The menu is full of classic French dishes made with a modern twist. They have a 3-course menu, 4-course menu, vegetarian menu, and a Chef’s menu with a sampling of their most popular dishes for you to choose from. You can order a la carte and mix and match. You can choose the palate cleanser if you want. The versatility was refreshing.
After my go-to T&T with two limes at the bar, Philippe escorted us to our table. Unfortunately, it was the one in front of the door and on the other side of the entrance curtain. I hate that table in restaurants. It’s always cold and it feels like diners waiting for a table are standing over you.

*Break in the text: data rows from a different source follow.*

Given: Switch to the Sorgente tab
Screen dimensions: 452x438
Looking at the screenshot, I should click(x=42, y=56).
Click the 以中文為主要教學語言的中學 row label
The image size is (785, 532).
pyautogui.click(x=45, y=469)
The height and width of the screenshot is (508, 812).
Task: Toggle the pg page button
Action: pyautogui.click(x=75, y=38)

“You have to believe me,” Philippe said with his totally believable French accent, “this is actually the best table in restaurant.”
We took his word for it since we were staaarvnig, and for what it’s worth…it was a fantastic meal and a wonderful table! Thank you Philippe.
So here’s what we had for dinner:
The chef started us all off with a complimentary amuse bouche, which the cheap Jew in me always appreciates, not to mention it’s just a thoughtful way to get everyone’s palate at the table on the same note. This was a cauliflower and curry soup. It was creamy and buttery, and delish!
Oysters on the half shell. These were delicious, but there were too many shallots in the mignonette.
The trio of salmon. This was gravlax wrapped around a tartare of salmon with some salmon caviar. The caviar was a little scarce, but the dish was beautiful and light with a hint of smoke.
Prince Edward Island mussels steamed in white wine, shallot and parsley with pommes frites and rouille.
Deep fried black tiger prawns with shredded phylo dough and a fondue provencale and herbed aioli.
For our entrees Jonathan and our friend Jim had the sautéed striped bass served over a bed of braised oxtail and roasted garlic Yukon gold mashed potatoes, caramelized pearl onions and jus de poulet (chicken demi-glace).
Jim’s wife Nancy had the cassoulet de Toulouse. Traditionally a peasant dish was kicked up a notch with shredded braised lamb shoulder, duck leg confit, garlic and Toulouse sausage. All of these meats are roasted in clay dish with cannellini beans and….I’m tearing up just thinking about it.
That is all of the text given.